Me: It just feels like such a long time since we've bought anything, almost six months, and I want to change direction a bit and buy larger. Maybe a warehouse or an apartment building. If I don't tackle another project you might find me sitting on top of the dining room table punching my own face. There's opportunity right now. I mean, maybe opportunity that causes hair loss and back pain, but still. Challenge is good. I'm thinking new spaces. Bigger buildings, leaner designs. I need that kind of inspiration. I thrive like that.

Andrew: Sure. All right.

Me: Great. You're on board?

Andrew: Hm? What'd you say?

Me: Nothing, I was just talking about stuff like shoe insurance. So you're in?

Andrew: Of course.

When Where What 033

when: the other night
where: here
what: the 1940s hand blender I acquired seven properties ago getting some chocolate cake action

Sunday, April 25, 2010

Live And Let Live



Officially, we haven't made a decision about removing My Second Favorite Tree in the yard at The Historic House By The Water, the one that is determined to slowly use it's root system to catapult our garage onto the other side of the Atlantic Ocean. So for now it stays put, right outside of my office window. I'm doing my best to urge it to bloom, because it gets these picturesque purple-ish flowers that can persuade even the grumpiest tree hating troll to reconsider letting the garage just crumble. Not that I'm comparing the person that I married to a troll. But grumpy? Perhaps.

Saturday, April 24, 2010

Lookie What I Came Across



Baby hood ornaments!

And before you say anything, yes, I think we've established that there is absolutely no reason that I should be reading about these.
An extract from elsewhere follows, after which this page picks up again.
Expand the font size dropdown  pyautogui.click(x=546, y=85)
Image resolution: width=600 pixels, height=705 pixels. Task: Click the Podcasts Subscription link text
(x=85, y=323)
Saying Goodbye To The Mullet



This is what I look like first thing in the morning, when I head to the bathroom to brush my teeth. I actually got my hair did yesterday, and I meant to take a picture sans The Mullet, but one thing led to another and I never got around to voguing in the mirror. This morning I remembered as soon as I awoke, and I was so pumped to post a photo of me without the Steven Seagal ponytail and porcupine spiked bangs that I decided to ignore the fact that I was sporting a mad case of bedhead, unbrushed teeth, one of Andrew's mangled J. Crew tee's, and not a single stitch of make up.

I also wanted to use these as a desperate excuse to scream to the interweb about how Mr. Tim Tebow got his hair cut in the exact same chair I sat in at the salon a mere twenty four hours before I did, which I've probably already mentioned to one or two or forty seven people since it happened.

See, I Can Keep It Copasetic

Just in case you're concerned that it's turned all beer bottles and gangsta rap around here.


Say Anything: 16

Say Anything is an ongoing series of quotes that I identify with or am intrigued by.

"If financial success or career advancement are necessary for you, never accept an opportunity from an organization that employs a lot of women." From a private conversation with a college professor of mine and advice that's served me well.